Data to examine >>
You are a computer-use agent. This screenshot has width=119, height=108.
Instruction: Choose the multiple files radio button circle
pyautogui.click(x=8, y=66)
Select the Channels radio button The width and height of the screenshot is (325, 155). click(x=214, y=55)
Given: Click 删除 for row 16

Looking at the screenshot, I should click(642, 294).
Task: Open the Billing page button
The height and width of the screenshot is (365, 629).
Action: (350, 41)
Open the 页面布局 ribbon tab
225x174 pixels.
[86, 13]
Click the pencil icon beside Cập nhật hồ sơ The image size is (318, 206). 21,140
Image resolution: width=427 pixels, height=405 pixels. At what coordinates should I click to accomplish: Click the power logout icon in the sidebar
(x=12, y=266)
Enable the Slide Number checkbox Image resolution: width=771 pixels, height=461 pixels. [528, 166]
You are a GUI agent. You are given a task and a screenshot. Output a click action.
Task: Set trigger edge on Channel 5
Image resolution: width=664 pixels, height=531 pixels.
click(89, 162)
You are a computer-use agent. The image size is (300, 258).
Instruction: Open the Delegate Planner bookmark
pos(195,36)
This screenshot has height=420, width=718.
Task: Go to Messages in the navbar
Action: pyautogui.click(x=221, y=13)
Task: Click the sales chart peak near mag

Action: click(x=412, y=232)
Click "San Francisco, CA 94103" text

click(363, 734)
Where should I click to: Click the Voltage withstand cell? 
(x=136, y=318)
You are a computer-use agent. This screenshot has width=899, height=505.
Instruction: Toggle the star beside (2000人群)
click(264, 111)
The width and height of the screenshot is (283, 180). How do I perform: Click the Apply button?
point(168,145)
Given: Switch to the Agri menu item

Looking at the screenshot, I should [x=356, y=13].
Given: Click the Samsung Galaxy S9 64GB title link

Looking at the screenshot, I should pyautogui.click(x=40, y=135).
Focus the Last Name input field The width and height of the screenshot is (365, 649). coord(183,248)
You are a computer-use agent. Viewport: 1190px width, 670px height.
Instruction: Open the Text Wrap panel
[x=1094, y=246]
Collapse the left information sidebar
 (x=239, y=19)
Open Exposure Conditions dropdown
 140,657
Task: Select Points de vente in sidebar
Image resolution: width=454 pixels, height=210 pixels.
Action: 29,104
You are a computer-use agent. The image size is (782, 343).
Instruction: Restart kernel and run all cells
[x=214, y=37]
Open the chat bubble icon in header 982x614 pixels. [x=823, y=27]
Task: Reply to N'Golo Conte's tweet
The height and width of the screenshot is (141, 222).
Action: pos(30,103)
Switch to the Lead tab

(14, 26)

Task details >> Give back the whole listing exactly.

Result of this exercise >>
You are a computer-use agent. This screenshot has width=119, height=108.
Instruction: Choose the multiple files radio button circle
pyautogui.click(x=8, y=66)
Select the Channels radio button The width and height of the screenshot is (325, 155). click(x=214, y=55)
Given: Click 删除 for row 16

Looking at the screenshot, I should click(642, 294).
Task: Open the Billing page button
The height and width of the screenshot is (365, 629).
Action: (350, 41)
Open the 页面布局 ribbon tab
225x174 pixels.
[86, 13]
Click the pencil icon beside Cập nhật hồ sơ The image size is (318, 206). 21,140
Image resolution: width=427 pixels, height=405 pixels. At what coordinates should I click to accomplish: Click the power logout icon in the sidebar
(x=12, y=266)
Enable the Slide Number checkbox Image resolution: width=771 pixels, height=461 pixels. [528, 166]
You are a GUI agent. You are given a task and a screenshot. Output a click action.
Task: Set trigger edge on Channel 5
Image resolution: width=664 pixels, height=531 pixels.
click(89, 162)
You are a computer-use agent. The image size is (300, 258).
Instruction: Open the Delegate Planner bookmark
pos(195,36)
This screenshot has height=420, width=718.
Task: Go to Messages in the navbar
Action: pyautogui.click(x=221, y=13)
Task: Click the sales chart peak near mag

Action: click(x=412, y=232)
Click "San Francisco, CA 94103" text

click(363, 734)
Where should I click to: Click the Voltage withstand cell? 
(x=136, y=318)
You are a computer-use agent. This screenshot has width=899, height=505.
Instruction: Toggle the star beside (2000人群)
click(264, 111)
The width and height of the screenshot is (283, 180). How do I perform: Click the Apply button?
point(168,145)
Given: Switch to the Agri menu item

Looking at the screenshot, I should [x=356, y=13].
Given: Click the Samsung Galaxy S9 64GB title link

Looking at the screenshot, I should pyautogui.click(x=40, y=135).
Focus the Last Name input field The width and height of the screenshot is (365, 649). coord(183,248)
You are a computer-use agent. Viewport: 1190px width, 670px height.
Instruction: Open the Text Wrap panel
[x=1094, y=246]
Collapse the left information sidebar
 (x=239, y=19)
Open Exposure Conditions dropdown
 140,657
Task: Select Points de vente in sidebar
Image resolution: width=454 pixels, height=210 pixels.
Action: 29,104
You are a computer-use agent. The image size is (782, 343).
Instruction: Restart kernel and run all cells
[x=214, y=37]
Open the chat bubble icon in header 982x614 pixels. [x=823, y=27]
Task: Reply to N'Golo Conte's tweet
The height and width of the screenshot is (141, 222).
Action: pos(30,103)
Switch to the Lead tab

(14, 26)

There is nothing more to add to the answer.